Based on previous conversations that I have had with various audiences and stakeholders in China, this focus on problems is often misunderstood and needs addressing. In the present climate it is easily characterized as biased.
Of course you can easily see where I am going here. Amcham is looking for insight, while the government agencies want to tell us the right story, and confirm the narrative of a fast growing China.
So we are very unlikely to find any challenges in the government agency results, which were a foregone conclusion. There is nothing inherently wrong with the results of these two studies but what is interesting to me is the two different approaches to the same problem.
HR’s Problem/Challenge
The linkage to HR is in the way that employees in China deal with work-based problems. Many of the managers I talk to tell me that what they want their staff to do is to give them insight but in many cases all they get is data, and more data. Sometimes they get data that they did not ask for, on the basis that the employee could not find the correct data, and wanted to give them something. It’s a face thing.
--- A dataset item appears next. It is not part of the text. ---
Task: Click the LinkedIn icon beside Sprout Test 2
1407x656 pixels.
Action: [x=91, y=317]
Data is something that managers can always find themselves, if they employ enough people or look hard enough. Admittedly, locating data can be difficult in this market, but the point is that it doesn’t take intelligence or creativity; just diligence.
Insight, on the other hand, is in serious short supply in China. The AmCham report drills down through the data and offers up insight because the focus is on doing that.
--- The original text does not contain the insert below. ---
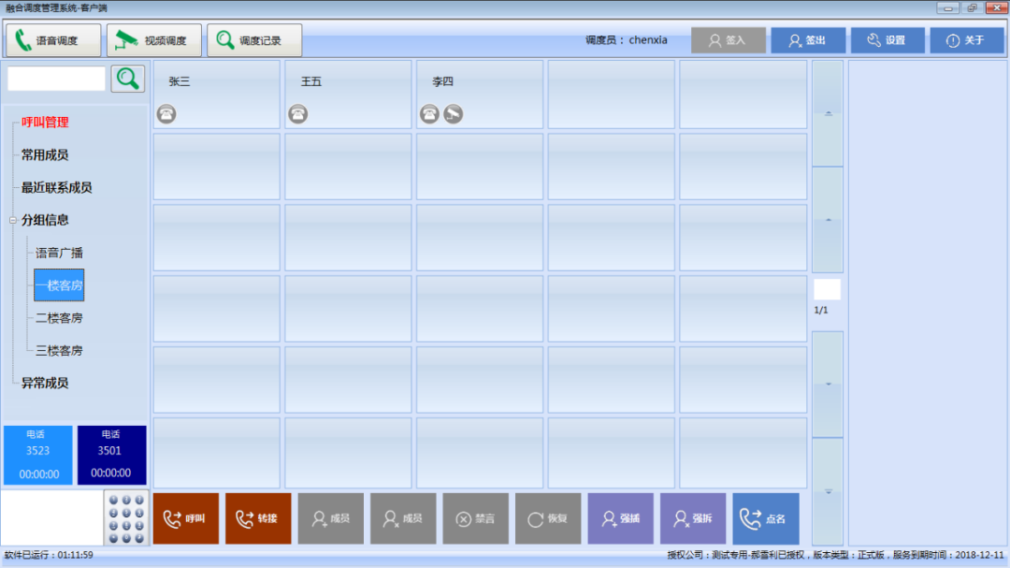Open the 设置 settings button

[x=887, y=40]
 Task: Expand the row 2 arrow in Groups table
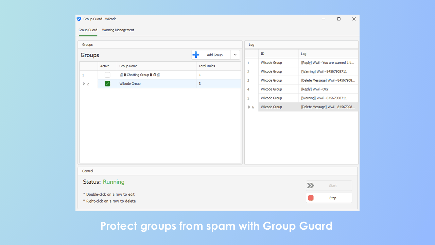point(84,84)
Management level human resource constraints emerge as the top problem in the AmCham survey, and 71% of members thought that China was losing at least some competitive advantage due to rising costs. However, I would emphasise that few companies have even considered moving out of China.
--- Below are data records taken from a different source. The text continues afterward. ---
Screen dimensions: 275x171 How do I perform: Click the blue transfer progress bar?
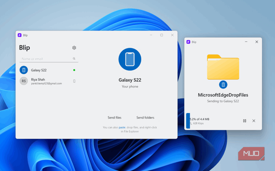point(188,121)
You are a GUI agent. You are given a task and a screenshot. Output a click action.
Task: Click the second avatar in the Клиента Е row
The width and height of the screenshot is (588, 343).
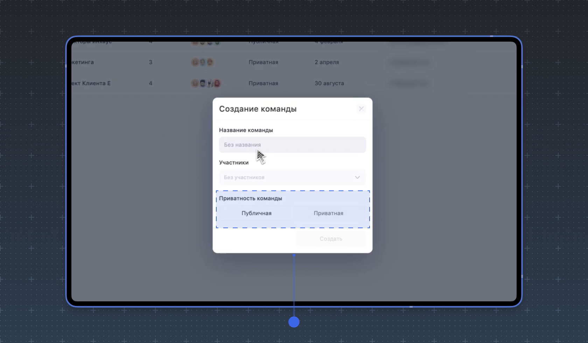(x=203, y=83)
About 80% of companies reported difficulty attracting, developing and retaining both managers and skilled workers in China. Capacity expansions were on the table for a lot of companies and 41% are looking at moving to the inner provinces, where labor costs are lower. The possibility of an economic slowdown was the top concern, with labor costs as the second biggest challenge.
Demise of Data Providers
The need for staff in China to provide insight has recently become acute. With China reaching the Lewisian Turning Point, productivity is now a real issue, and the responsibility for solving this will rest on HR. We can no longer keep doing the same old same in China, which in the past was to keep throwing labor at every problem.
In order to find out what your company should next do you need to put in place people who can examine what it is that your company is doing wrong now, and then let them go in and fix it. This requires insight and action, and a small proportion of the younger generation gets this. There are also older managers who get this but younger people will provide you with a target rich environment of individuals with the right skills.
Unfortunately, this little group of younger professionals do not have the influence to change things so they need help. Their level of boredom in the office is at least partly due to the fact that they are asked by older, middle level managers for data, when they often have unwelcome insights that cannot get past these middle managers. The gatekeepers keep this generation blocked in, but not forever.
In the long term scenario, this older generation, who are limited purely to finding and presenting data, should be slowly pushed aside. Those who can analyze data and provide insight will survive. HR has to drive this process to its final conclusion.
It can be seen in Darwinian terms, with a new urgency coming from the failure of the current model. Add in the speed of change in the business environment in China right now and you have little or no choice but to move away from data, and towards insight. The good news is that the people with insight are there.
They are probably sitting in your office looking bored.